Social engineering is sort of like hacking a person's emotions, rather than the actual computer or website. It's not uncommon for a person who's out to get your password, confidential information about the company you work for, or any other information that's valuable to them, to turn to social media.
All a person has to do is go to LinkedIn to find your profile and see you work for XYZ company, then go to your Facebook page to learn a little more about you: family, friends, hobbies. Now a con artist can whip up a text or email and send it with a link or attachment to you that contains some sort of malware that can seriously ruin your day, and potentially the company you work for, or their clients.

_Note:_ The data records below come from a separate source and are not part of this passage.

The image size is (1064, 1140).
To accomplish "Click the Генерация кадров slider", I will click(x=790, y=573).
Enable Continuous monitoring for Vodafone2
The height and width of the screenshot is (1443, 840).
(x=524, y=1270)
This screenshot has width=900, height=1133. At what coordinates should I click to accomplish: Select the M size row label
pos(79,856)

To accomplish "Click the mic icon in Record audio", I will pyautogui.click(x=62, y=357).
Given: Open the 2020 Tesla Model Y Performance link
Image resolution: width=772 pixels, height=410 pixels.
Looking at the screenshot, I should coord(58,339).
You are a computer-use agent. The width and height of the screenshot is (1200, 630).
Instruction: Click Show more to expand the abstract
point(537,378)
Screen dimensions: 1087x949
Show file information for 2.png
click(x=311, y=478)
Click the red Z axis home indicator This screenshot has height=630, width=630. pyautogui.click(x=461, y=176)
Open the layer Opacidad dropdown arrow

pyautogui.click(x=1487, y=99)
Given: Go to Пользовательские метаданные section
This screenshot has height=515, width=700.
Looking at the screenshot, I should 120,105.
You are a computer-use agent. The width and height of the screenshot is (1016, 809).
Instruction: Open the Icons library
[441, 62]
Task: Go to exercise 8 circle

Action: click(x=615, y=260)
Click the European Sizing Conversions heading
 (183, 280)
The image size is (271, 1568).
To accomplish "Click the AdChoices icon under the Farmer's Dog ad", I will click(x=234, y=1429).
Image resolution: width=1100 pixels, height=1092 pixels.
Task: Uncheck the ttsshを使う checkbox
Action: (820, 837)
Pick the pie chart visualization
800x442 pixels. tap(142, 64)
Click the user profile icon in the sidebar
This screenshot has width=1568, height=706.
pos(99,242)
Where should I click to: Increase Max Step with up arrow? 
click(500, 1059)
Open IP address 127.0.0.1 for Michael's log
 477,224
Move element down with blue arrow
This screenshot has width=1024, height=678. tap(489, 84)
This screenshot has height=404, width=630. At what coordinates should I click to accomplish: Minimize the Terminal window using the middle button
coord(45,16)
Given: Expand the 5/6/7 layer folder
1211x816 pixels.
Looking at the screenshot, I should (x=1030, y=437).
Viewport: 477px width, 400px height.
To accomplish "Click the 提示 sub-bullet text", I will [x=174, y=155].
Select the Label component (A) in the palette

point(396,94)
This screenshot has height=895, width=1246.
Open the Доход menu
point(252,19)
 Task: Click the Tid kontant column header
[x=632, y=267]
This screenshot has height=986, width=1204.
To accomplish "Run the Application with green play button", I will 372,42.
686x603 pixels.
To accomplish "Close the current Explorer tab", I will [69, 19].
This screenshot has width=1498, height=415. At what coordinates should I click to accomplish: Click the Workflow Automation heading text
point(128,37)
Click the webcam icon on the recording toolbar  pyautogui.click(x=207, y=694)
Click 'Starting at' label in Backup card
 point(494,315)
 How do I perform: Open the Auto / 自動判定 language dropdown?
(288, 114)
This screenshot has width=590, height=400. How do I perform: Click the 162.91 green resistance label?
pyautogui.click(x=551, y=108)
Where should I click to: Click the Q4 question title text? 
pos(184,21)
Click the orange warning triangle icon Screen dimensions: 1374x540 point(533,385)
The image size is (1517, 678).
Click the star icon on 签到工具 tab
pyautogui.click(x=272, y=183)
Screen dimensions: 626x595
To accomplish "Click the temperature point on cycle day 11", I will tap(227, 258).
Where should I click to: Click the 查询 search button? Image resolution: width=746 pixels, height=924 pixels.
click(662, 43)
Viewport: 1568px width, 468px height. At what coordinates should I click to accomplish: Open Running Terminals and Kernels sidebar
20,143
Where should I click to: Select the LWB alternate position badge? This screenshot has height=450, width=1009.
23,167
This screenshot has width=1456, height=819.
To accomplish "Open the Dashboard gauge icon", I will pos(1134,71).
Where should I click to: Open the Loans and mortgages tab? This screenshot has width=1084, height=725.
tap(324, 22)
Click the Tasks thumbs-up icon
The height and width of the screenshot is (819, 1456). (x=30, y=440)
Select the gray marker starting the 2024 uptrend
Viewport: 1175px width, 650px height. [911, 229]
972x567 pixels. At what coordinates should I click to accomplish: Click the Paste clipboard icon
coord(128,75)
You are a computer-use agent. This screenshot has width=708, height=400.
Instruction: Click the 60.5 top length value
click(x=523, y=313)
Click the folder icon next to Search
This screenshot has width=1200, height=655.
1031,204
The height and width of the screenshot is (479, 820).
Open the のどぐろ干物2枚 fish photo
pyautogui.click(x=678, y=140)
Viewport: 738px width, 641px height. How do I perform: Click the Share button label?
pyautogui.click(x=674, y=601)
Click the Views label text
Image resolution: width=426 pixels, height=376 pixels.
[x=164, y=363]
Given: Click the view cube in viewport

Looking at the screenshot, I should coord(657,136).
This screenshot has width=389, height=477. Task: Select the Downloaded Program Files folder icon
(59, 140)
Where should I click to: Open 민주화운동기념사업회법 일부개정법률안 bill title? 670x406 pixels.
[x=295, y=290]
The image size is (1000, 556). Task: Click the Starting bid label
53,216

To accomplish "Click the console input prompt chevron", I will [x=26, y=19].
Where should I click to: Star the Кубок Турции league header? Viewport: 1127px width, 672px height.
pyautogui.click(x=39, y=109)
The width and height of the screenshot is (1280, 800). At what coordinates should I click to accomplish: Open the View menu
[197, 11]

When possible, make your social media accounts as private as possible. You can make your posts available for friends and family only. And you should be careful with any request sent to you through social media platforms, messages and emails.
Always, always, always check the URL of any website before you visit it. Social engineering hackers often carefully groom their targets so they can ensure a click of a link. Look for misspellings in the URL and check to make sure it's the right domain (.com, .org, etc.).
Social engineers often prey on those who are seeking something, such as love online, or a job. If a job posting seems too good to be true, it may be. Ensure that the listing is legitimate by going to the company's actual website, or go through steps to verify the person who posted the listing is legitimate.
Social engineering isn't limited to digital forms either. Be wary of individuals who ask you for sensitive information. Even if it seems harmless, the con artist could use seemingly innocuous information to gain access to your accounts. For example, your mother's maiden name, the name of your favorite pet, your best friend's name, or your son's birthday could all be security questions on a banking website that a person could use to try to get in and change your password, and start making wire transfers.
If you have the option of using two-step verification, use it. It's one of the best ways to protect your accounts.
Tips on Passwords
Some of the most common passwords people use today include 123456, qwerty, password and 111111. You need more than antivirus software for internet security, and that means using a hard-to-guess password. Also, be aware of passwords that have anything to do with pets, children, birthdays or addresses. The information you share on social media sites can be used by someone who wants access to your banking account, social sites or credit card accounts online. So, if your cat is named Fluffy, and your birthday is March 7, 1980, it's not the best idea to secure your accounts with fluffy3780.
Use a phrase or sentence as a password that's 12 to 16 characters long, if you can, and mix up the password with special characters, capitalized letters and numbers.
The most important takeaway from this is that you should always be on the lookout for someone trying to butter you up for information. Don't offer any personal information to someone seeking it. If you get a call, an email or an in-person request for information, verify. As a general rule, no one from any organization is going to ask for your password.